Hidetoshi Nagasawa, artista di fama mondiale, nasce in Manciuria nel 1940 da una famiglia originaria del Giappone, costretta poi a tornare in patria alla fine della guerra; Durante gli anni che seguono, studia a Tokyo presso la Tama Daigaku e si laurea in Architettura & Design, ma resta interessato alle sperimentazioni artistiche d’avanguardia ed alle manifestazioni organizzate al museo della capitale dal Periodico Yamiuri. La decisione di cambiare la propria carriera lo trascina in uno straordinario viaggio in bicicletta che gli permette di visitare molteplici nazioni in tutto continente asiatico, eseguendo un graduale passaggio da oriente ad occidente che lo pone in relazione con varie culture e persone.

Giunto finalmente in Italia nel 1967, l’artista passa da Brindisi a Napoli, da Roma a Firenze, da Genova a Milano e quindi presso quest’ultima sceglie di stabilirsi, trovando un clima di stimolante creatività; Nel capoluogo lombardo conosce appunto Enrico Castellani, Mario Nigro, Antonio Trotta e sviluppa la propria esperienza in una serie di lavori, tanto personali quanto collettivi, che si muovono in numerose mostre nazionali ed internazionali.

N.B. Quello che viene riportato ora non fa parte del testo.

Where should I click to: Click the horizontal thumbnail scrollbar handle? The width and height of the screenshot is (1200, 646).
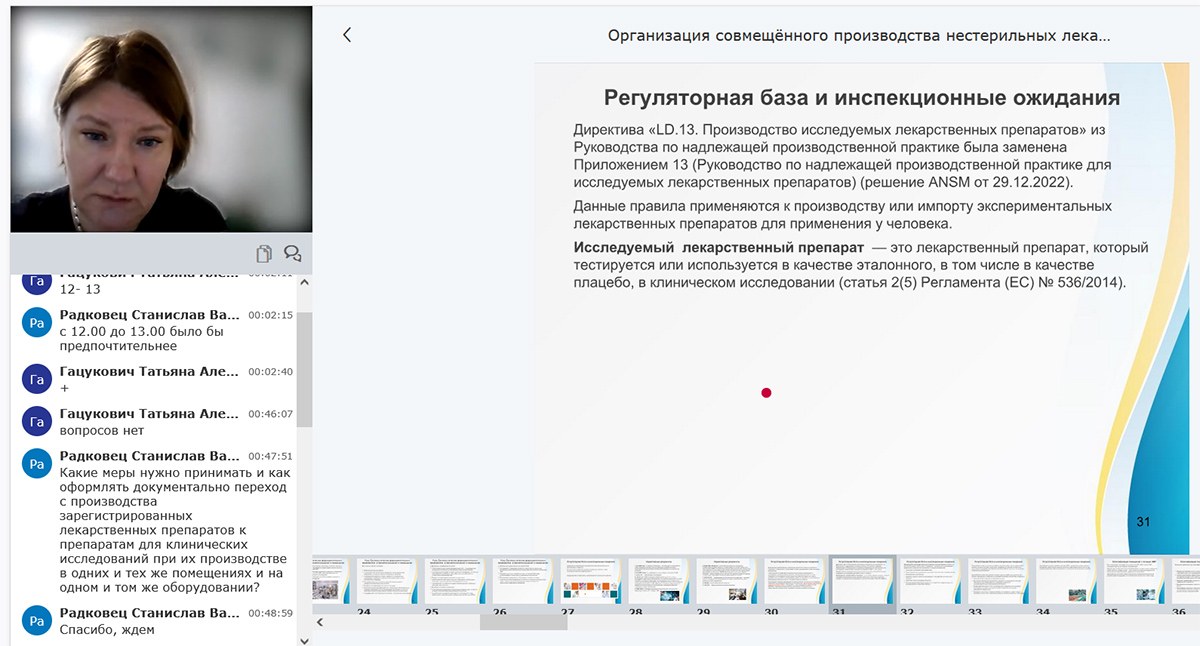coord(523,622)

Verso il 1978 fonda l’associazione della Casa degli Artisti grazie al sostegno di colleghi quali Paola Brusati, Giuseppe Spagnulo, Luciano Fabro, Jole de Sanna, che tentano in tal modo di rivendicare e ribadire il valore di patrimonio culturale dell’arte nella società. Attualmente tiene dei corsi alla NABA.

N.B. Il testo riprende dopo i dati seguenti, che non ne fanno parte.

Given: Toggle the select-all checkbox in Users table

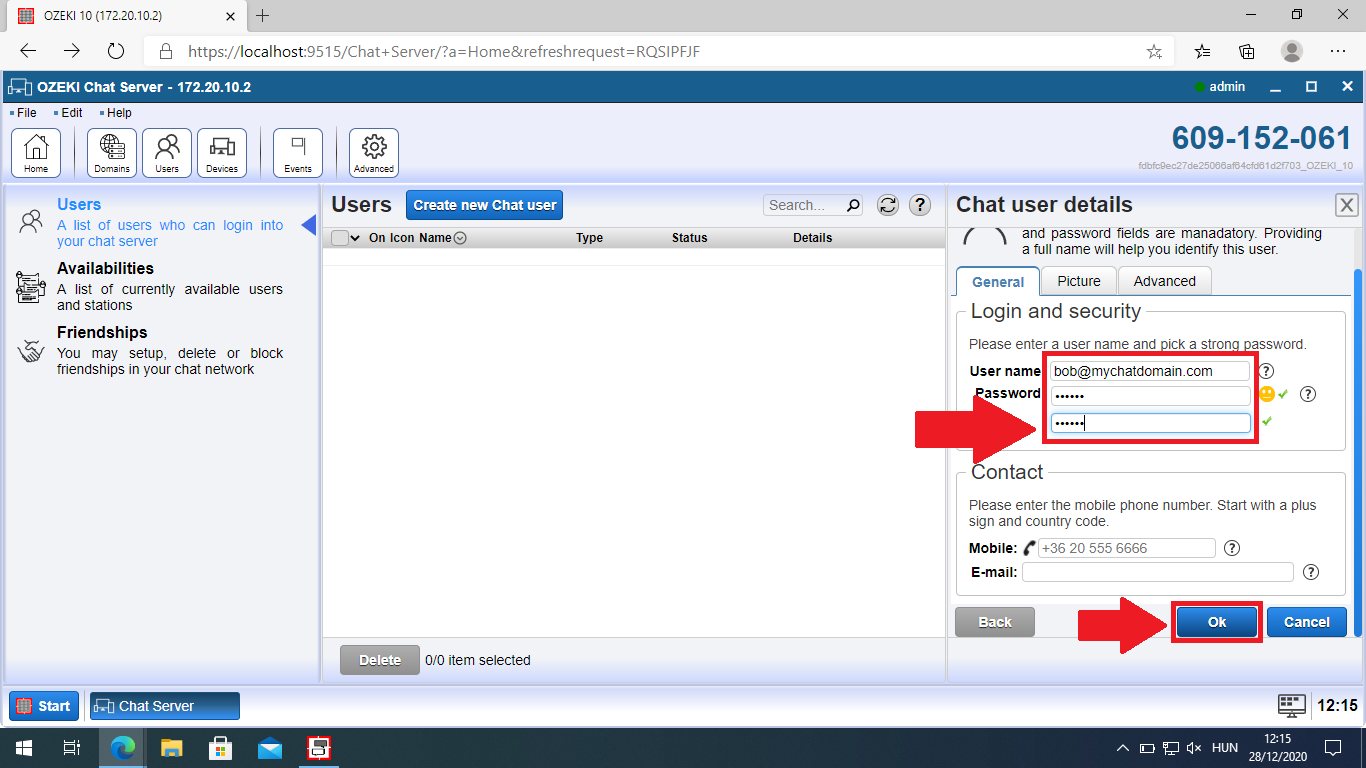Looking at the screenshot, I should [339, 238].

L’insieme di opere studiato, pur nei limiti di spazio e tempo dati, evidenzia un apparente cambiamento di approccio tecnico dell’artista, il quale resta però sostanzialmente fedele alla propria metodologia espressiva; Tale sistema usa il linguaggio di alcuni filoni e movimenti di notevole rilievo come l’Astrattismo, il Minimalismo, l’Arte Povera, l’Arte Antropologica. Ciononostante, l’uso di una classificazione rigida non sarebbe adeguata od esaustiva nel presentare il lavoro di questo artista e bisogna quindi considerarla solo da un punto di vista convenzionale. Un lato interessante che distingue Hidetoshi Nagasawa è l’abilità nel saper coniugare in ogni suo lavoro dei motivi sia della filosofia orientale che della filosofia occidentale, articolando le tradizioni mitologiche greche e latine con quelle cinesi e giapponesi; La precisa volontà di stimolare lo spettatore trova dunque rispondenza nei suoi interventi ambientali, che possono essere realizzati tanto in luoghi aperti quanto in luoghi chiusi, dando una particolare attenzione alla dimensione sacrale del rapporto fra Uomo e Natura caro ai maestri antichi e moderni.

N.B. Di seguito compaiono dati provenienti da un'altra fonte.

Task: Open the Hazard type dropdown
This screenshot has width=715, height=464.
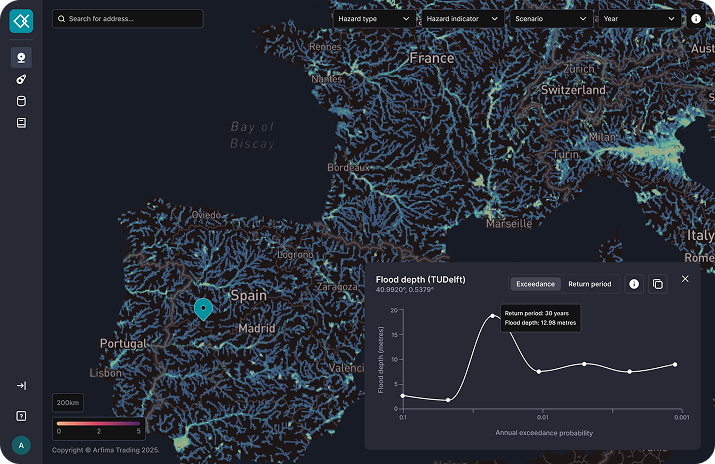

L’esordio del nostro autore si trova nel Festival di Anfo, Provincia di Brescia: Similmente a quanto accade in altre sedi, dove si tenta non a caso di creare un dialogo fra città e cittadino tramite l’operazione artistica, l’intervento con il quale ottiene visibilità consiste in una serie di cilindri trasparenti in materiale sintetico che, una volta gonfiati e legati a contrappesi, vengono lasciati galleggiare sul Lago d’Idro. Malgrado non sia immediatamente riconoscibile, la scelta esposta in quest’occasione porta in sé l’embrione di molti altri progetti sviluppati negli anni che seguono.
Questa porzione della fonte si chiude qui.